Una denuncia di “Report”, una battuta irriverente di Crozza non rendono la realtà che le ha prodotte più odiosa ma più accettabile e si fanno strumento della sua conservazione.
Sono lavacri rituali periodici, ormai istituzionalizzati, miranti alla redenzione dell’esistente. Esistono per attestare ciò che esiste e li fa esistere.
Se così non fosse verrebbero eliminati non da un qualche malvagio dittatore (mediatico oppure sanitario…) ma semplicemente dal mercato di cui sopra, le cui leggi provvedono benissimo da sole alla bisogna.
Difficile, certo, stabilire se sia maggiore il danno sociale causato da “Fuori dal coro” o da “Propagandalive”. Le fasce di utenza pur essendo sostanzialmente omologhe ci tengono a proclamarsi differenti. Personalmente sono però propenso a credere, lo confesso, che la devastazione culturale provocata da quelle trasmissioni che si muovono tra l’ironia “intelligente e mai volgare” la compassione e la solidarietà (al reietto che non può nuocere al benessere di chi le conduce, alla donna, all’omosessuale come feticcio di una diversità inoffensiva ecc.) sia incomparabilmente maggiore. Sventolando bandiere arcobaleno, intervistando ribelli da operetta, tenendo alto il vessillo dei diritti umani esse mettono infatti a tacere il privilegio di cui godono i loro tenutari. Un’occhiata al reddito dei vari Fazio, Gruber, Berlinguer, ecc. basterebbe a rendere evidente la loro vera identità sociale e a far capire cosa, ciascuno di loro, condivide fraternamente coi tanto vituperati Feltri, Sallusti o Giordano. Ma nessuno bada più a queste quisquilie e chi, malauguratamente, lo fa incorre subito nella più infamante delle accuse, quella di “invidia sociale”.
Spero di non essere frainteso: non ho alcun preconcetto nei confronti del mezzo televisivo. Anzi trovo decisamente stucchevoli quei tipi che affermano di non possedere neppure una tv per nobilissime ed altissime ragioni di ordine culturale…leggono, loro, ascoltano musica e vanno a teatro…insomma mi sembrano apologeti della loro stessa stupidità.

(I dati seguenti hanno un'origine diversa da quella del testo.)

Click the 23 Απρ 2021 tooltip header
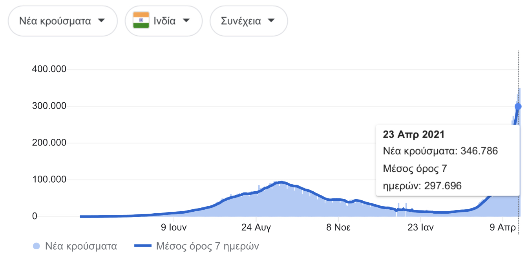 pos(414,134)
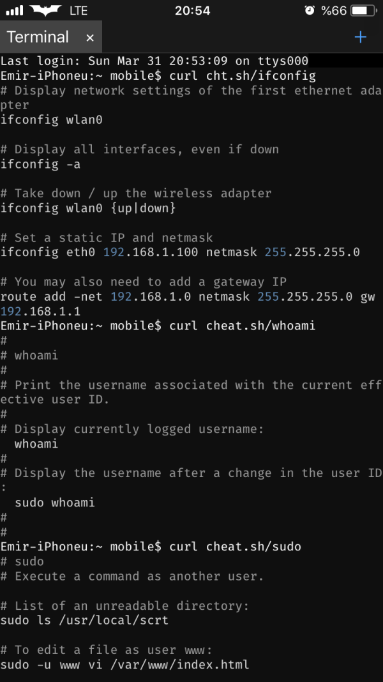Tap the alarm clock status icon
Screen dimensions: 383x682
click(310, 11)
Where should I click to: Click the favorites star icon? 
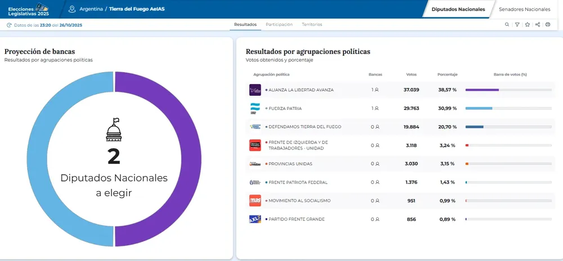(x=528, y=25)
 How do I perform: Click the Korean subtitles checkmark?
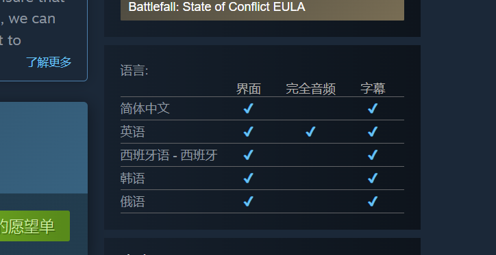pyautogui.click(x=373, y=178)
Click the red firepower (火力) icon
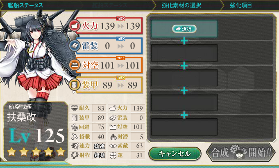The height and width of the screenshot is (168, 279). (x=75, y=26)
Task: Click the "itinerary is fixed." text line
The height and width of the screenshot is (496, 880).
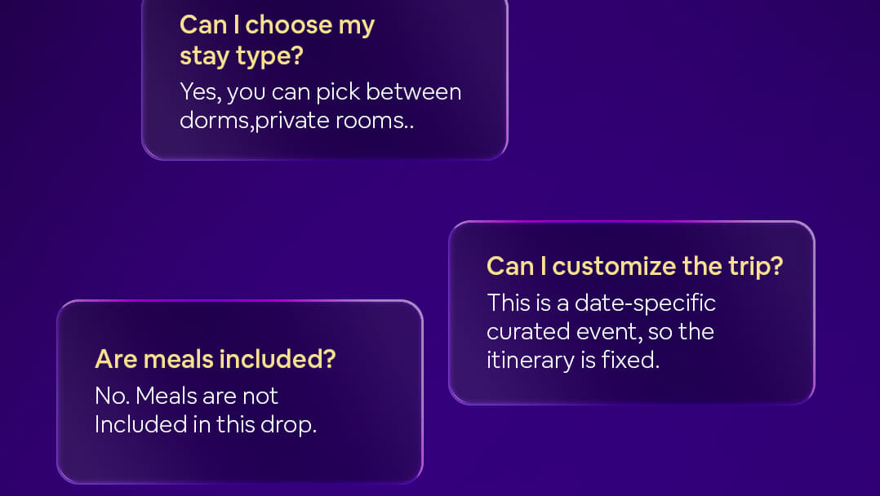Action: [x=572, y=360]
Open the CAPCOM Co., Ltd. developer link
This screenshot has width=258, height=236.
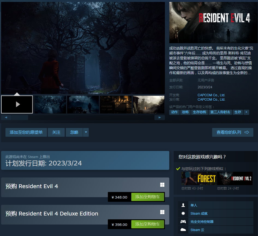tap(211, 95)
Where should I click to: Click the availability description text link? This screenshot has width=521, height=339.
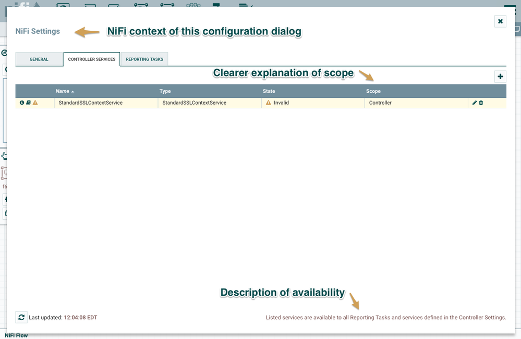383,317
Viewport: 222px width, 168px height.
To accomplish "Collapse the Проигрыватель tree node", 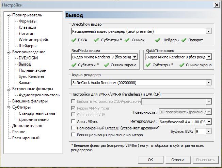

Ma, si capisce, anch’io ho le mie idiosincrasie.
Perciò tra tutti i programmi televisivi, evito con cura quelli intelligenti. Dovendo scegliere tra Antonella Clerici e Zoro, tra Paolo Fox e Zerocalcare scelgo la Clerici e Paolo Fox. Trovo preferibile, in generale, avere a che fare con chi non è in contraddizione con il suo conto in banca.
Con i migliori auguri ai compagnucci della parrocchietta.
p.s.
Nel caso qualcuno mi domandasse se ho visto “Strappare lungo i bordi” la risposta è: no e non intendo porre rimedio alla mia ignoranza.